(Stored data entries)
=-=-=-=-=
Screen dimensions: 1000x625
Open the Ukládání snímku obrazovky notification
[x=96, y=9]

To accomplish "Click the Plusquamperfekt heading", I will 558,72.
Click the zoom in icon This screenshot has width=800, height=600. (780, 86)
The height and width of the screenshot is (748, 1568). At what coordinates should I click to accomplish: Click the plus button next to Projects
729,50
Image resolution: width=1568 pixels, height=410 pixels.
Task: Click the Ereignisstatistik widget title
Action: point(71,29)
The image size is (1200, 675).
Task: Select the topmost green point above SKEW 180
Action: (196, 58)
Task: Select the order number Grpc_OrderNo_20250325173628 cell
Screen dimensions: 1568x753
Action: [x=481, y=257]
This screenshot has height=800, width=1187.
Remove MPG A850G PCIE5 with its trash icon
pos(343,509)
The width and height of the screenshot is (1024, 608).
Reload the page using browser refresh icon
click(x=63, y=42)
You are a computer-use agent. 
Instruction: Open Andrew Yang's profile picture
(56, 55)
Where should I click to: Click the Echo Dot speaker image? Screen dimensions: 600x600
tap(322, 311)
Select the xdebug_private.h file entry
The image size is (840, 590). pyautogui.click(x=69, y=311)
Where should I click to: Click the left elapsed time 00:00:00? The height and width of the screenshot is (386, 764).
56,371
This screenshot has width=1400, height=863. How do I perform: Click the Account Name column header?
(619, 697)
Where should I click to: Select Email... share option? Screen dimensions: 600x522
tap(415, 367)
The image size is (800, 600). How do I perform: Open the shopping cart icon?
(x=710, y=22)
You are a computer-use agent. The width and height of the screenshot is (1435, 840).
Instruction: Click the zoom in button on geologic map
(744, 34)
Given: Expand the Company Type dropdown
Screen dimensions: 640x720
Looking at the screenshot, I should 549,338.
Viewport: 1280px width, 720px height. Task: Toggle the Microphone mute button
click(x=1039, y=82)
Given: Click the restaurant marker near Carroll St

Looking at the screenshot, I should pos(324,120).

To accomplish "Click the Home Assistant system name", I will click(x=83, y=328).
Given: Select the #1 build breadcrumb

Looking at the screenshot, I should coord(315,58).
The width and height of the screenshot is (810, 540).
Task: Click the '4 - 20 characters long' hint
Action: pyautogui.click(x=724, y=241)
=-=-=-=-=
**DIRECTIONS:**
Retype the records above exactly.

**REPLY TO THE EXERCISE:**
Screen dimensions: 1000x625
Open the Ukládání snímku obrazovky notification
[x=96, y=9]

To accomplish "Click the Plusquamperfekt heading", I will 558,72.
Click the zoom in icon This screenshot has width=800, height=600. (780, 86)
The height and width of the screenshot is (748, 1568). At what coordinates should I click to accomplish: Click the plus button next to Projects
729,50
Image resolution: width=1568 pixels, height=410 pixels.
Task: Click the Ereignisstatistik widget title
Action: point(71,29)
The image size is (1200, 675).
Task: Select the topmost green point above SKEW 180
Action: (196, 58)
Task: Select the order number Grpc_OrderNo_20250325173628 cell
Screen dimensions: 1568x753
Action: [x=481, y=257]
This screenshot has height=800, width=1187.
Remove MPG A850G PCIE5 with its trash icon
pos(343,509)
The width and height of the screenshot is (1024, 608).
Reload the page using browser refresh icon
click(x=63, y=42)
You are a computer-use agent. 
Instruction: Open Andrew Yang's profile picture
(56, 55)
Where should I click to: Click the Echo Dot speaker image? Screen dimensions: 600x600
tap(322, 311)
Select the xdebug_private.h file entry
The image size is (840, 590). pyautogui.click(x=69, y=311)
Where should I click to: Click the left elapsed time 00:00:00? The height and width of the screenshot is (386, 764).
56,371
This screenshot has width=1400, height=863. How do I perform: Click the Account Name column header?
(619, 697)
Where should I click to: Select Email... share option? Screen dimensions: 600x522
tap(415, 367)
The image size is (800, 600). How do I perform: Open the shopping cart icon?
(x=710, y=22)
You are a computer-use agent. The width and height of the screenshot is (1435, 840).
Instruction: Click the zoom in button on geologic map
(744, 34)
Given: Expand the Company Type dropdown
Screen dimensions: 640x720
Looking at the screenshot, I should 549,338.
Viewport: 1280px width, 720px height. Task: Toggle the Microphone mute button
click(x=1039, y=82)
Given: Click the restaurant marker near Carroll St

Looking at the screenshot, I should pos(324,120).

To accomplish "Click the Home Assistant system name", I will click(x=83, y=328).
Given: Select the #1 build breadcrumb

Looking at the screenshot, I should coord(315,58).
The width and height of the screenshot is (810, 540).
Task: Click the '4 - 20 characters long' hint
Action: pyautogui.click(x=724, y=241)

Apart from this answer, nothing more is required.